大部分当代人工智能依赖机器学习技术:在通过特定数据集进行学习后,机器能自动对输入信息作出反馈。从某种意义上来说,机器学习算法利用预设值去预测结果。然而,OpenAI 的研究人员发现了不同寻常的状况。
OpenAI 此前开发了一种机器学习系统,用于预测亚马逊网站评论文字中的下一字符。研究人员发现,这一人工智能进一步发展成为了无监督系统,学会了情绪的表示。
OpenAI 在博客中表示:“我们的模型学会了一种判断功能。通过简单地预测亚马逊网站评论中的下一字符,这一模型发现了情绪的概念。这令我们非常惊讶。”OpenAI 是一家非营利组织,投资人包括伊隆·马斯克(Elon Musk)、彼得·蒂尔(Peter Thiel)及萨姆·阿尔特曼(Sam Altman)。OpenAI 的神经网络模型能自我训练,通过对评论内容是否正面进行归纳来分析情绪,并按照需要的情绪来生成文字。
这一基于 mLSTM 技术的人工智能系统接受了为期 1 个月的训练,训练中 4096 个学习单元利用了亚马逊网站的 8200 万条评论。在训练之后,研究人员通过对这些学习单元的线性合并将模型变为了情绪归纳工具。当这一模型只启用少数学习单元时,研究人员发现了单个“情绪神经元”的出现,能对其情绪值进行准确的预测。
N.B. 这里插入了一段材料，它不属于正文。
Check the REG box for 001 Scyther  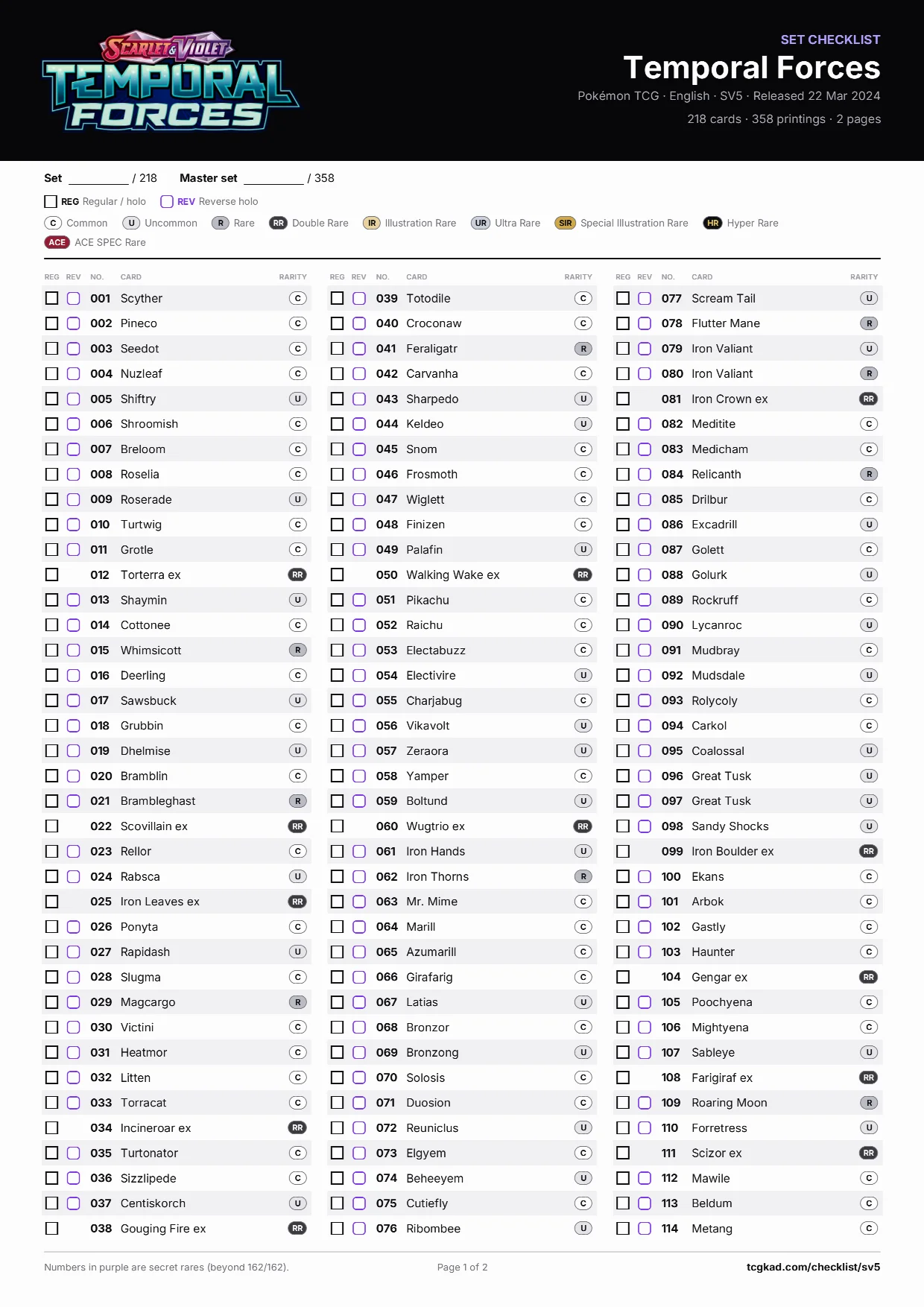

这一人工智能的情绪分析能力超过了“斯坦福情绪树图资料库”使用的所有其他方式。“斯坦福情绪树图资料库”是一个被广泛研究的情绪分析数据集。这一人工智能的准确率高达 91.8%,超过此前的最高纪录 90.2%。
对机器学习研究员来说,无监督学习算法是最终梦想。这种人工智能可以自主学习,而不再需要人工输入带标签数据。OpenAI 的 mLSTM 人工智能实现了这一目标。不过,其开发者已经注意到,这可能并不是唯一一种有能力进行无监督学习的机器。
无监督学习能力将给人工智能带来巨大的提升:减少所需的训练时间,同时优化训练效果。例如,通过分析甚至预测用户需求,这样的人工智能可以提供训练有素的虚拟助手。不过,所有这类设想中的应用仍需要对无监督学习的进一步研究。
OpenAI 的研究人员表示:“我们的研究结果是向通用无监督表示学习发展过程中充满前景的一步。不过,底层的现象仍然很神秘,机制远远没有弄清。”